Pixel coordinate grounding data:
________
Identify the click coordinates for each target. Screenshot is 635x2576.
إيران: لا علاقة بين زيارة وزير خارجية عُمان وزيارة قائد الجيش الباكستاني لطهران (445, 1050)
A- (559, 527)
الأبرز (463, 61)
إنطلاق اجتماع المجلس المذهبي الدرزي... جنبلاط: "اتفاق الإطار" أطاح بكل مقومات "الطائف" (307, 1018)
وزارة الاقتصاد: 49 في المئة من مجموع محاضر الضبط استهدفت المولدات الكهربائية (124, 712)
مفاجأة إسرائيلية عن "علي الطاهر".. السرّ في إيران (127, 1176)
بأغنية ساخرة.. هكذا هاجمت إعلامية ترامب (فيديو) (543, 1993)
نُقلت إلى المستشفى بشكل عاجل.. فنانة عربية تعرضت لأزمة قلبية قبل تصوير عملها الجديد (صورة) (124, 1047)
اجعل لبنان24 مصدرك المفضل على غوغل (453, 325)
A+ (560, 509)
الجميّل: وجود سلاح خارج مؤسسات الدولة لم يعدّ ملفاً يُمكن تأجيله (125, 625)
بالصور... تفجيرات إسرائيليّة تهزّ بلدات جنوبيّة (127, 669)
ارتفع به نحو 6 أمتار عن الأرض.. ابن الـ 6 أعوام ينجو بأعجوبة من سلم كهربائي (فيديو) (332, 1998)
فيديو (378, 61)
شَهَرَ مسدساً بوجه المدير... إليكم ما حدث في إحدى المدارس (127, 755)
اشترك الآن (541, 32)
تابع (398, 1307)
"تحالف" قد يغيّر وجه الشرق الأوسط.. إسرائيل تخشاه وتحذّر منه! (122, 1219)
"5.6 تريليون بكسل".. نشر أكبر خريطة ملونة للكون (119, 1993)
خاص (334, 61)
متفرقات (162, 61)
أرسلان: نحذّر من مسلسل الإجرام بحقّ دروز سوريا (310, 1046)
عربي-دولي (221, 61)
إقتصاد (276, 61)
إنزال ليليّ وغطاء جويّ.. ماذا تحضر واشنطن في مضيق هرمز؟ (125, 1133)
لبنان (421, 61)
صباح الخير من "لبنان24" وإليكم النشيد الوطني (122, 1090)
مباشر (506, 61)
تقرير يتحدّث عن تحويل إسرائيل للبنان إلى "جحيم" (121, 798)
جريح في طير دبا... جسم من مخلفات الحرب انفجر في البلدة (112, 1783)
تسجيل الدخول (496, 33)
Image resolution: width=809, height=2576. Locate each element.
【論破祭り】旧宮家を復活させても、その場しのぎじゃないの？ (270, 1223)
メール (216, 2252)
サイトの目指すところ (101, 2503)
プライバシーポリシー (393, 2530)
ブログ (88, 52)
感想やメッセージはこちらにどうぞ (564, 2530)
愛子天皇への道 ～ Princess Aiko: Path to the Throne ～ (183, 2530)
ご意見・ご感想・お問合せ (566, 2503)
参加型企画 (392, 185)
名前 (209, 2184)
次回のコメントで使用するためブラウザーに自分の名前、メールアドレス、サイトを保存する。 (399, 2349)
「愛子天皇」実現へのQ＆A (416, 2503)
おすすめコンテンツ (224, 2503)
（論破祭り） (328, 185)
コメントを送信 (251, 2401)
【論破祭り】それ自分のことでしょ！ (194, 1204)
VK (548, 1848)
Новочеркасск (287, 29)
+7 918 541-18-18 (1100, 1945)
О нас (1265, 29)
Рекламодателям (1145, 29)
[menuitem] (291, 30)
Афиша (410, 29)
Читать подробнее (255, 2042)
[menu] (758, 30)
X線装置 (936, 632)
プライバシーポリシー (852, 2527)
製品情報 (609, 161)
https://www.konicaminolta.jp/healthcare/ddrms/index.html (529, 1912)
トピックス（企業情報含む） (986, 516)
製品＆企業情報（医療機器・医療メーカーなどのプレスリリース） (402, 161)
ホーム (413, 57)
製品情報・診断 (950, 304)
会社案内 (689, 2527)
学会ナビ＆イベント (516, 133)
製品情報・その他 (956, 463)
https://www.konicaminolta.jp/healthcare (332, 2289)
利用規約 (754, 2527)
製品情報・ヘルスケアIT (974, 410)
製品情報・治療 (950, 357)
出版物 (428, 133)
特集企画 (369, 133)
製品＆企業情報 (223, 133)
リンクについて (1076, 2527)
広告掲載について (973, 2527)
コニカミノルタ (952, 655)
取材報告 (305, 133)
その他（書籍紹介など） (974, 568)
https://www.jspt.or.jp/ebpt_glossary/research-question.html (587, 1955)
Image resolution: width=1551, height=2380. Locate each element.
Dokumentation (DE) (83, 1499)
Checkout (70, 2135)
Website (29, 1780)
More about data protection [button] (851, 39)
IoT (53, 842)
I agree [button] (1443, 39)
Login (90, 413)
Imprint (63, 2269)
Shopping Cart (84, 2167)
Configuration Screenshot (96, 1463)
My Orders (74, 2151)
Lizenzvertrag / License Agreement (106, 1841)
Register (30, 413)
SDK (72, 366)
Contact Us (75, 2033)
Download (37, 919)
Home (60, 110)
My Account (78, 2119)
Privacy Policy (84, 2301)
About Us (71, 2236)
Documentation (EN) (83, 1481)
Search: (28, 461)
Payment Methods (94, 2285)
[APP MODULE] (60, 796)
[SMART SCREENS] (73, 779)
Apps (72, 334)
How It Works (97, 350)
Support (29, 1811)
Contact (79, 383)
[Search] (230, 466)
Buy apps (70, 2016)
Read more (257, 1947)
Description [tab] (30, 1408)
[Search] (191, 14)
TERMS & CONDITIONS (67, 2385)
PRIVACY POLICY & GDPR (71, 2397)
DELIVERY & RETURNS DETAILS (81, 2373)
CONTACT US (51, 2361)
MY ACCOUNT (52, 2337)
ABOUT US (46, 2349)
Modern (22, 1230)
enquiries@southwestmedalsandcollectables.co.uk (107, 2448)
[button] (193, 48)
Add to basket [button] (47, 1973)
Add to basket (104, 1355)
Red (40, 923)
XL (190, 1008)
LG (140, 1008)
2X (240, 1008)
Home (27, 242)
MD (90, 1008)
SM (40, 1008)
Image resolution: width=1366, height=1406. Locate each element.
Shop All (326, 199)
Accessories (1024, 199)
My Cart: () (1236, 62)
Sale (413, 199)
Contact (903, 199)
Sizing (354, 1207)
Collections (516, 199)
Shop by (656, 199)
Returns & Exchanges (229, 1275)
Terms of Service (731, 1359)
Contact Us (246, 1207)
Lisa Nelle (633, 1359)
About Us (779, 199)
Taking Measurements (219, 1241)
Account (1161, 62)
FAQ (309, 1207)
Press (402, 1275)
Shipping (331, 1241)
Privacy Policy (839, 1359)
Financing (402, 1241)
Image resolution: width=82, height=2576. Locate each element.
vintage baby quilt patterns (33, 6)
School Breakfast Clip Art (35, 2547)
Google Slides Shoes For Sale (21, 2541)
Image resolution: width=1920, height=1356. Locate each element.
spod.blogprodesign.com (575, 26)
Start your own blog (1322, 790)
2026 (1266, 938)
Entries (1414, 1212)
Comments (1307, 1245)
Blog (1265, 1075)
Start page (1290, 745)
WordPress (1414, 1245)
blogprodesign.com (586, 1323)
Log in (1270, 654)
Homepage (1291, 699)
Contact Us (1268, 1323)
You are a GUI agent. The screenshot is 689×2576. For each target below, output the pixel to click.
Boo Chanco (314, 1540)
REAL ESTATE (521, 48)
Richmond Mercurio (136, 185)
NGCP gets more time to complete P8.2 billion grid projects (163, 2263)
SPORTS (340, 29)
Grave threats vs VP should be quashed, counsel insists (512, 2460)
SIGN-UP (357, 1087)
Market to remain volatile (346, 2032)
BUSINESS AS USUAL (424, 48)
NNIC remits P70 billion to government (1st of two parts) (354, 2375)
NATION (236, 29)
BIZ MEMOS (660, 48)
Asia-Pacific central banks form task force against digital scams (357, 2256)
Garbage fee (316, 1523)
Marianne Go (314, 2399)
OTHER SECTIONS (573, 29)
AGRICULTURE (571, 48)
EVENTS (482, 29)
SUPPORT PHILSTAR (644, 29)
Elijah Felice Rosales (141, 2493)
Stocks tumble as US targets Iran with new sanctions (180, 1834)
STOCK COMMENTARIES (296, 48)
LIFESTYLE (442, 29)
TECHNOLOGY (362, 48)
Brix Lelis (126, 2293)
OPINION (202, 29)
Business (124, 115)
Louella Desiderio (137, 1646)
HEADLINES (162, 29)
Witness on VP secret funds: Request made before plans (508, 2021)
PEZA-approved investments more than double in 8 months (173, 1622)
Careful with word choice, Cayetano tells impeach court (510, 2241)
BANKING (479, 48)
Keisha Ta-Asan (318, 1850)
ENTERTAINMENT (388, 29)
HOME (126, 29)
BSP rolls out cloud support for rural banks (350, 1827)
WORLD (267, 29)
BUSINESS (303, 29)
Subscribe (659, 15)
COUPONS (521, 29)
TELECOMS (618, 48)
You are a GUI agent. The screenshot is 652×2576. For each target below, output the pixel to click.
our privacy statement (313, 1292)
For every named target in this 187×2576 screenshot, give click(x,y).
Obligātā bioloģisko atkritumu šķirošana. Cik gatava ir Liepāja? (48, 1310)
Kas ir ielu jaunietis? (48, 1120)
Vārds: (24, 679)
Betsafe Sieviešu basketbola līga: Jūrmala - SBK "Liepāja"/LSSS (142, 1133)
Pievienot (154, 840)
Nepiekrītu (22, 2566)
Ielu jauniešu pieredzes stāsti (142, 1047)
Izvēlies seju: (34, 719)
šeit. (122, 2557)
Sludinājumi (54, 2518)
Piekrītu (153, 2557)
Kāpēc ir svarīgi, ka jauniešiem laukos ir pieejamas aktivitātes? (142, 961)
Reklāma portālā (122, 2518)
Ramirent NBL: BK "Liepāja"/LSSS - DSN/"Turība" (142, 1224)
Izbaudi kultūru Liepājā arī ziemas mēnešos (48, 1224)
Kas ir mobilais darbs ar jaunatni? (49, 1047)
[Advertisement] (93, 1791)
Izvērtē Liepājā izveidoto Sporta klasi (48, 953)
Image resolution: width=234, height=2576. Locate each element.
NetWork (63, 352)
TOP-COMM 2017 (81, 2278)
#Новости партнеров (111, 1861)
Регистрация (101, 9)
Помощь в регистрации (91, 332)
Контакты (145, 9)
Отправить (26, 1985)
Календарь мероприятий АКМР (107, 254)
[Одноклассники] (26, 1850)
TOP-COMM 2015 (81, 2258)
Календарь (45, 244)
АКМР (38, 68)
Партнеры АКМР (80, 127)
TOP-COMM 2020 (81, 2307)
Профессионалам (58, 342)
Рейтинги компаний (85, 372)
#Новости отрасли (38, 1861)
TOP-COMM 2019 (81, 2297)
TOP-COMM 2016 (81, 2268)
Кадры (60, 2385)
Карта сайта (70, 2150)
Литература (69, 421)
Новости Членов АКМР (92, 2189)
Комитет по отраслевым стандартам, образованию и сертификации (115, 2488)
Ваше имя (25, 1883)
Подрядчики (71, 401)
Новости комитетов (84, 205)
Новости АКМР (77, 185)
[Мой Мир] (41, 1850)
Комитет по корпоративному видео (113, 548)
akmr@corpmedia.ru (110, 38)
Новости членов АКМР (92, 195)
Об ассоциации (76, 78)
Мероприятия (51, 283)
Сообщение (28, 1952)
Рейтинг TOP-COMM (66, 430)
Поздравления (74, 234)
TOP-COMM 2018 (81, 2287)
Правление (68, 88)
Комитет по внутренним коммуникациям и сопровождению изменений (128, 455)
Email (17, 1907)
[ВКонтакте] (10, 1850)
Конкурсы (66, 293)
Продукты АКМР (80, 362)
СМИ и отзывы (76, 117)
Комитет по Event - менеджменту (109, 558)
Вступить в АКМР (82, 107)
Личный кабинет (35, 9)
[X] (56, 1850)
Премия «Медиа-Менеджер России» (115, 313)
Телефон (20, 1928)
________
All lines above between those holding "Google Slides Shoes For Sale (21, 2541)" and "Contact Us (1268, 1323)", inclusive, must be set down unchanged, and no other line may be included.

*Solution*
Google Slides Shoes For Sale (21, 2541)
Image resolution: width=1920, height=1356. Locate each element.
spod.blogprodesign.com (575, 26)
Start your own blog (1322, 790)
2026 (1266, 938)
Entries (1414, 1212)
Comments (1307, 1245)
Blog (1265, 1075)
Start page (1290, 745)
WordPress (1414, 1245)
blogprodesign.com (586, 1323)
Log in (1270, 654)
Homepage (1291, 699)
Contact Us (1268, 1323)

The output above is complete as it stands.